3.2.5 The broad blue component

The final component in the analysis is the CO2:CO 1:1 spectrum from van Broekhuizen et al. (2006). The profile of this band at 15 K is broader than that of the “diluted” CO2:CO 1:2 component, and its peak position is centered at 2281.66 cm−1 (4.38 µm), slightly redshifted compared to the diluted component at 25 K (Fig. 3 right panel). It is required to specifically fit the region between the red and the blue peak and is therefore essential in HOPS 370, IRAS 20126, and IRAS 16263. The peak center shifts to shorter wavelengths and narrows with increasing temperature. From the temperature analysis we determined that the spectrum at 15 K provided the best fit. This corresponds to the variable component suggested in Pontoppidan et al. (2008), where CO2 and CO are mixed in almost equal parts.
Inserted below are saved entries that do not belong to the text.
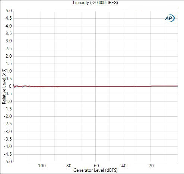Click the Relative Level (dB) axis label
This screenshot has height=174, width=184.
[4, 86]

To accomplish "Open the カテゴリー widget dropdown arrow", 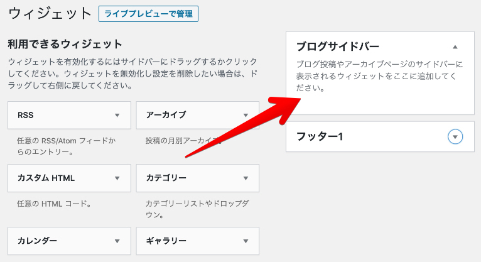I will point(246,178).
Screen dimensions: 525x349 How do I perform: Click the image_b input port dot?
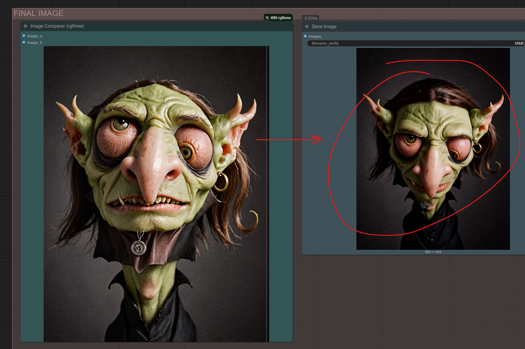coord(24,42)
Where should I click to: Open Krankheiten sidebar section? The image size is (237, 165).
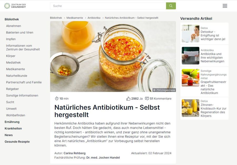point(13,129)
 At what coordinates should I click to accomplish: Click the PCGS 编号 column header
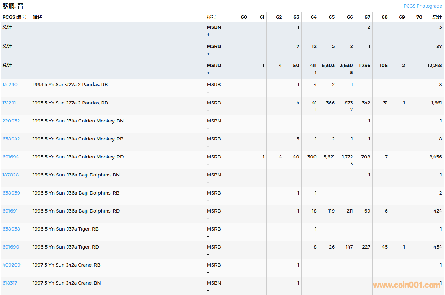coord(15,17)
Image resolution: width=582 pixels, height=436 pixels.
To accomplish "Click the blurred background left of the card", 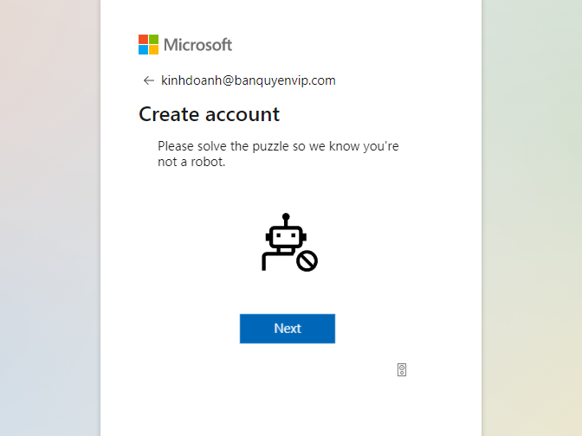I will (49, 216).
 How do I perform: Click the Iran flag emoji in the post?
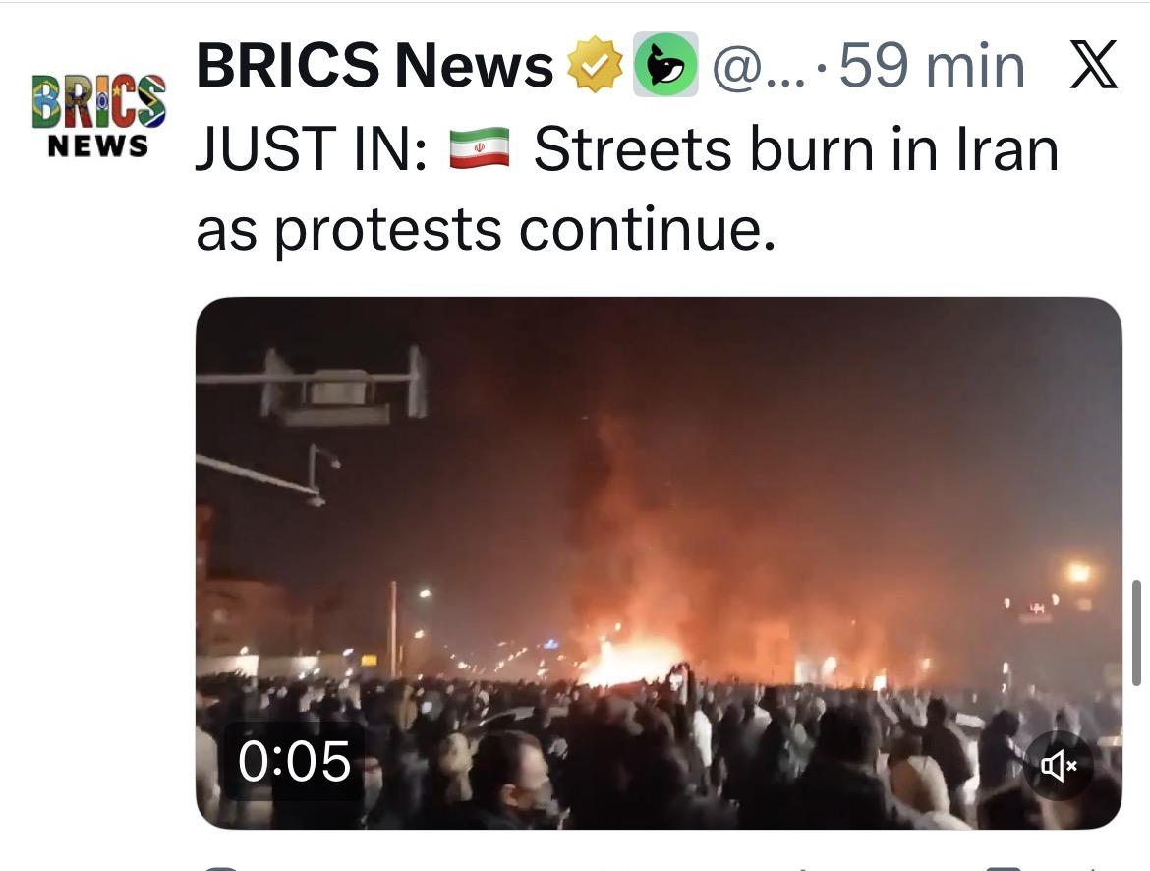(x=480, y=149)
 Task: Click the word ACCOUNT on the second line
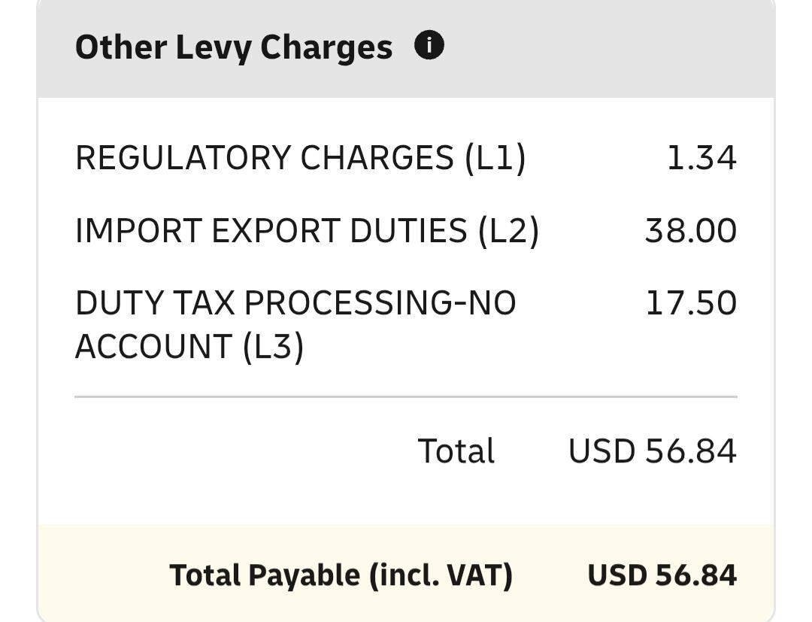click(153, 347)
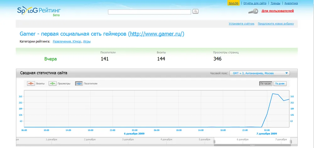
Task: Focus the search text field
Action: tap(149, 12)
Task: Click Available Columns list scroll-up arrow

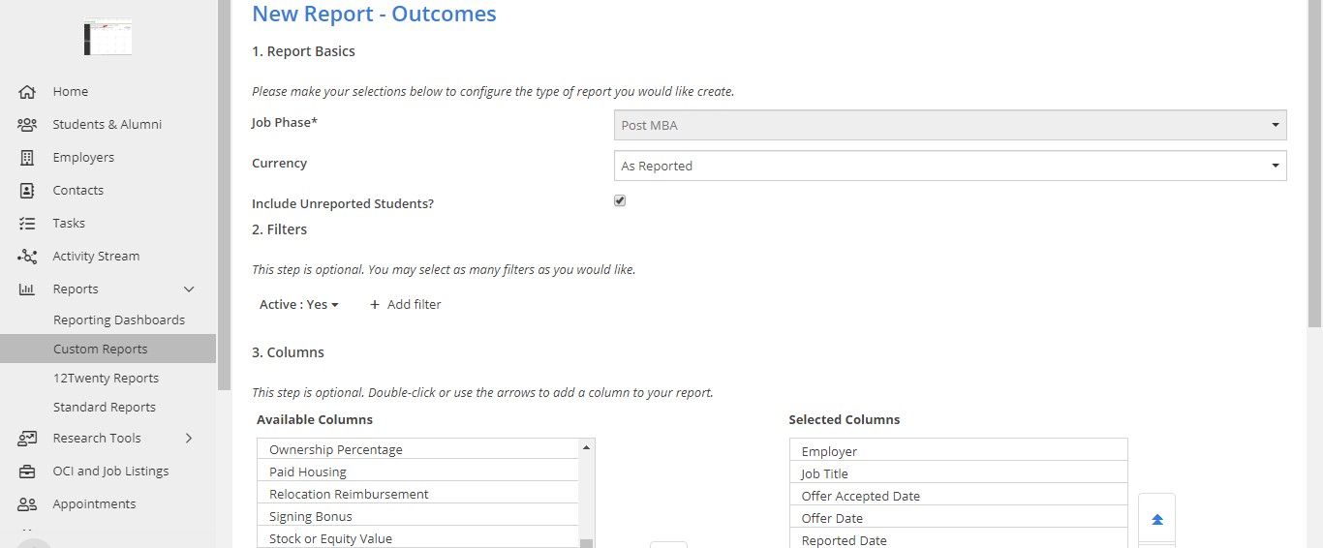Action: tap(586, 447)
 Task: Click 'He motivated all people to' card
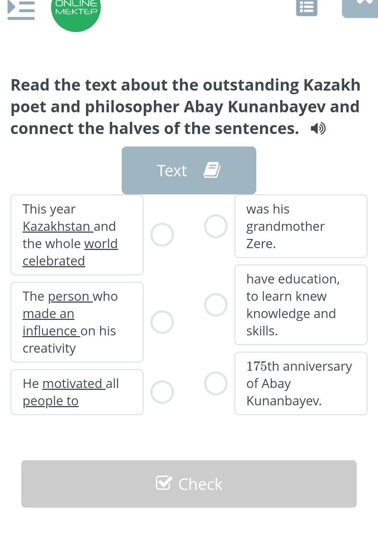coord(77,392)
3.2.6 The analysis of HOPS 370

While the methods discussed in the previous sections provide good overall fits for all the targets, further analysis shows that HOPS 370 is a special case. It is the second most luminous source in the sample (Table 1) and requires a significant contribution from the apolar ices to fit the blue peak. We discovered, however, that the CO2:CO 1:1 and 1:2 laboratory spectra used to fit this blue peak were significantly over-fitting the absorption band of 12CO at 4.67 µm, which we used to cross-check the solutions we found for the 13CO2 bands. This is not the case for the other targets in the sample since they have stronger CO bands compared to HOPS 370. Therefore, in order to fit the 13CO2 ice profile without overproducing the CO absorption band it was necessary to discard CO2:CO 1:1 and 1:2 components from the analysis and assume that CO2:CO ice is not (significantly) contributing to the 13CO2 ice band of HOPS 370.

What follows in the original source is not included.